▶ _Aim of the exercise_
Please output everything from the line containing "Click the card lock icon beside Số thẻ" down to the end of the data below as a JSON list of strings, one string per line, skipping blank lines and leaving out the pictures.
* * * *
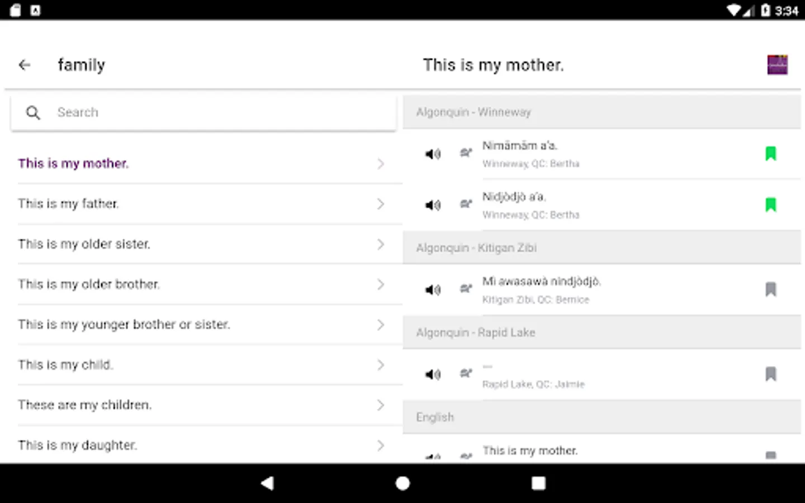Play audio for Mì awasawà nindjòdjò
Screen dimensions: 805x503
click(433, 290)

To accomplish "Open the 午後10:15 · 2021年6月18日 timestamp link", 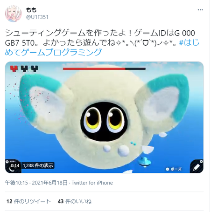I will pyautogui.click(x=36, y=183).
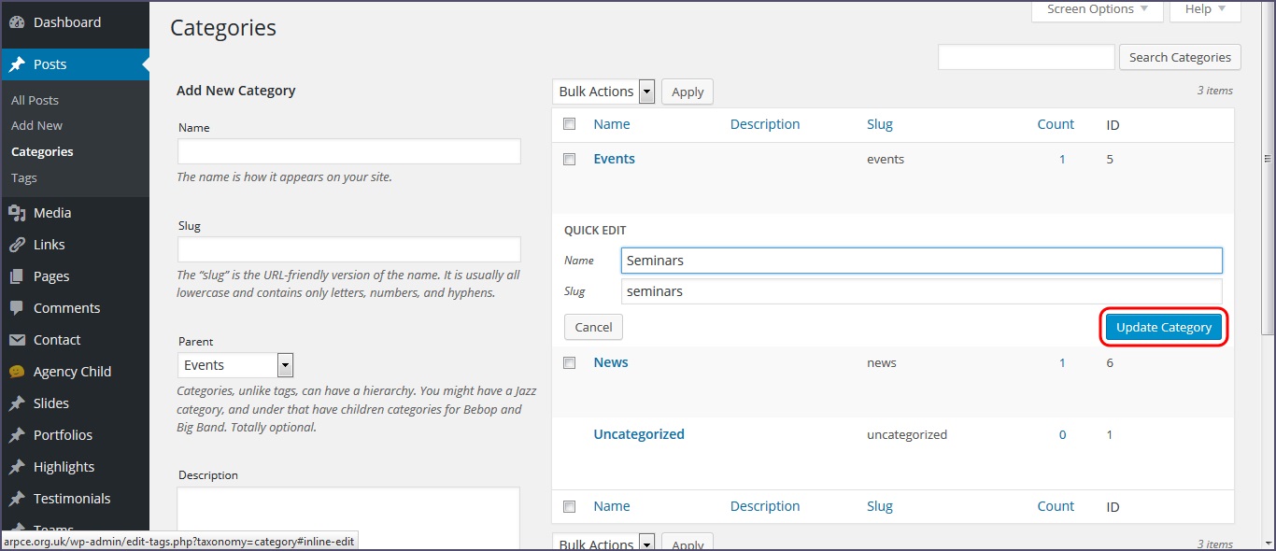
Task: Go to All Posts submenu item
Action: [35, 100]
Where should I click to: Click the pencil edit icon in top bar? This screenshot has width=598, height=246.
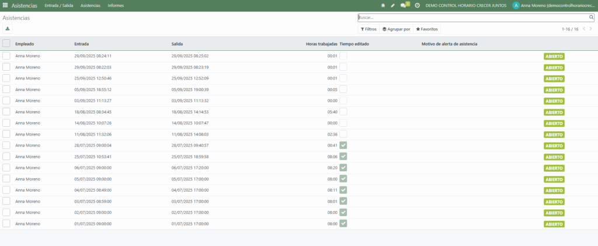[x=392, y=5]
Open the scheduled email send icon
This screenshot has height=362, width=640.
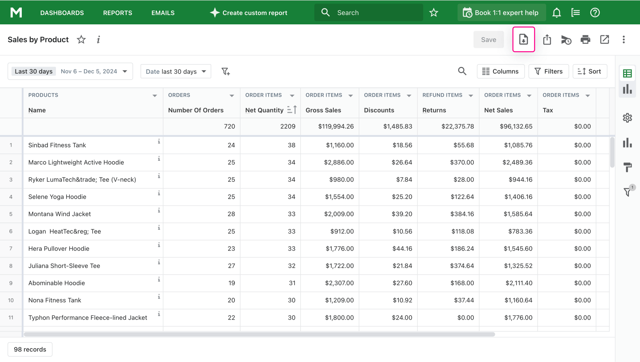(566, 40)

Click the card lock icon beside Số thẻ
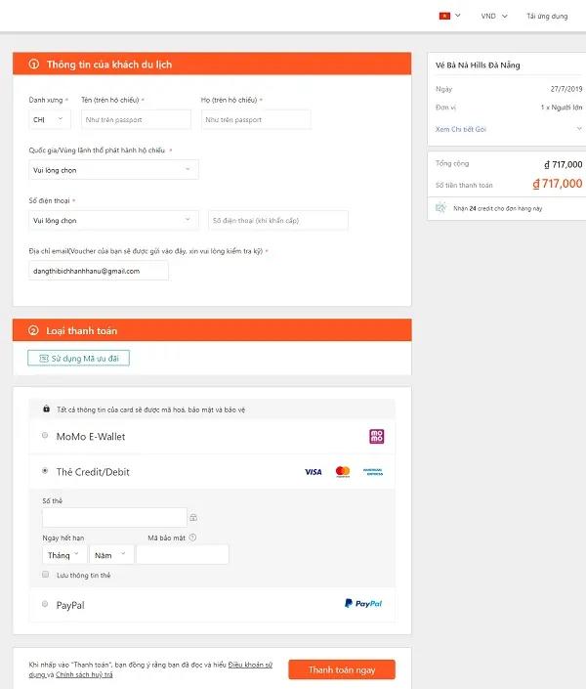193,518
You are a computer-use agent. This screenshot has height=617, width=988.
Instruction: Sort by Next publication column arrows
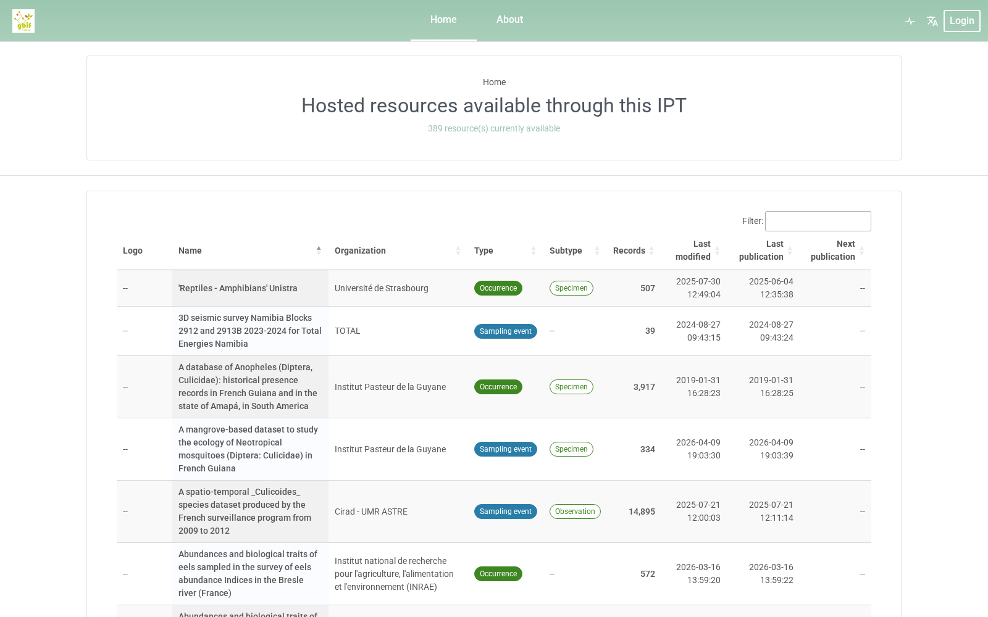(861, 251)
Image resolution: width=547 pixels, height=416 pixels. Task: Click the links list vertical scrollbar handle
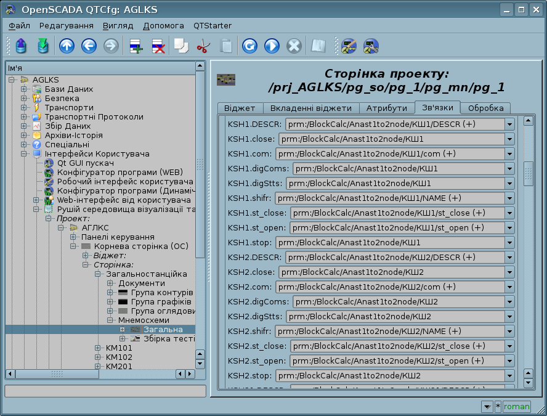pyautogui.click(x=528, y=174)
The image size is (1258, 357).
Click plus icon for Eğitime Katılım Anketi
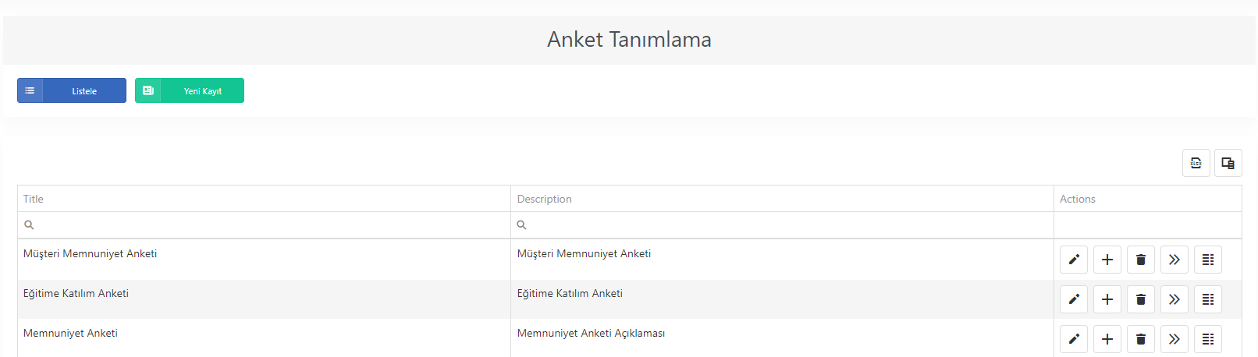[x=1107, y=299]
* * * *
▶ _Result_
[
  "Click the card lock icon beside Số thẻ",
  "193,518",
  "You are a computer-use agent. This screenshot has height=617, width=988.",
  "Instruction: Sort by Next publication column arrows",
  "(861, 251)",
  "Image resolution: width=547 pixels, height=416 pixels. Task: Click the links list vertical scrollbar handle",
  "pyautogui.click(x=528, y=174)",
  "The image size is (1258, 357).",
  "Click plus icon for Eğitime Katılım Anketi",
  "[x=1107, y=299]"
]